Books


The Shape of What Remains
(Between the Lines Publishing, 2025)

Lisa C. Taylor’s forthcoming novel, The Shape of What Remains, is a story of long grief and the resilience of one woman.  



Interrogation of Morning
(Arlen House/Syracuse University Press, 2022)

Lisa C. Taylor’s new book of poems, Interrogation of Morning, is a stellar marriage of close observation and an energetic imagination. Exploring what she calls “Love’s geometry,” Taylor maps out a territory of beginnings and elegies, of questions and paradoxes. Three stunning poems remember her father; a self-portrait is fashioned from heady non-sequiturs; and an evocative piece riffs off Robert Frost (“There are promises to keep so I write the word promise next to key. // Distance is a promise. The road is a promise. Your mouth is a key. Your hands are keys.”) There are fine narratives here (one poem begins, “My mother’s ninety-year-old friend sang New York, New York from her nursing home bed with such zeal it set off the alarm…”) as well as poems that ride the rails of metaphor (“Sleep is a dock without a cleat hitch, a dory swaying.”) The speaker of this book of changes is in the midst of a move to the wild lands of Colorado, and she asks, what do we save, what do we take with us from the old life, what should we value enough to transplant into the new (“a folded-over page of Roethke”)? “Nothing remains rooted for long” she writes in an evocative pantoum, “The Ferry Crossing at Inishmore.” Everything is on the move here, though what we leave carries “the imprint of arrival.” And once we emerge from hard times, “How will any of us know / when it is safe to mingle / over a meal or bottle of wine?” Here is a book to celebrate, wherever you are!
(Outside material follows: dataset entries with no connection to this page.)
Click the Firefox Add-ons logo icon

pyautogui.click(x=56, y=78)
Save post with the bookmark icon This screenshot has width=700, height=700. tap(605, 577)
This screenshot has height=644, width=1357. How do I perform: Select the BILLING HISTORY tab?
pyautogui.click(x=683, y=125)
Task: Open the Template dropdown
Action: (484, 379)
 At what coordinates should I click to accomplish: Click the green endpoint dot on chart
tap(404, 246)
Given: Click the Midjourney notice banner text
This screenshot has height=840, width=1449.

— Annie Deppe, Night Collage



Interrogation of Morning, published in Ireland in 2022, is available locally at:

Zu Gallery
48 West Main Street
Cortez, Colorado 81321

970-235-1107

www.zugallery.com

Available through: Syracuse University Press,   Bookshop.org   and  Amazon.com


Dreams for a Broken World
(Essential Dreams Press, 2022)

This anthology offers seriously admirable work. Highly recommended.

— Arley Sorg, Lightspeed Magazine



Lisa has one story in this anthology.

All profits will benefit The Rosenberg Fund for Children. 


Dreams for a Broken World is available for pre-order now at: dreamsforabrokenworld.com.

Available through: Barnesandnoble.com   and  Amazon.com


Impossibly Small Spaces
(Arlen House/Syracuse University Press, 2018)

The short story dwells within narrow corridors and, in Impossibly Small Spaces, a collection that seamlessly matches form with content, Lisa C. Taylor gifts the reader with cut-glass explorations of the diminishing spaces and of the freedoms – illusory, elusive – so craved by a heartbreakingly real cast of characters.

— Alan McMonagle



The stories in Impossibly Small Spaces write you into a world that is very much today's America. Intensely lyrical, it is brimming with characters whose lives are being shaped by the strictures of their own inadequacies. Hugely perceptive, sizzling wih electric images, this is top-class writing where grace and precision are brought to bear on lives that glow brightly in the reader's mind long after the last page.

— Geraldine Mills








Available through: Syracuse University Press,   Bookshop.org   and  Amazon.com


Growing a New Tail
(Arlen House/Syracuse University Press, 2015)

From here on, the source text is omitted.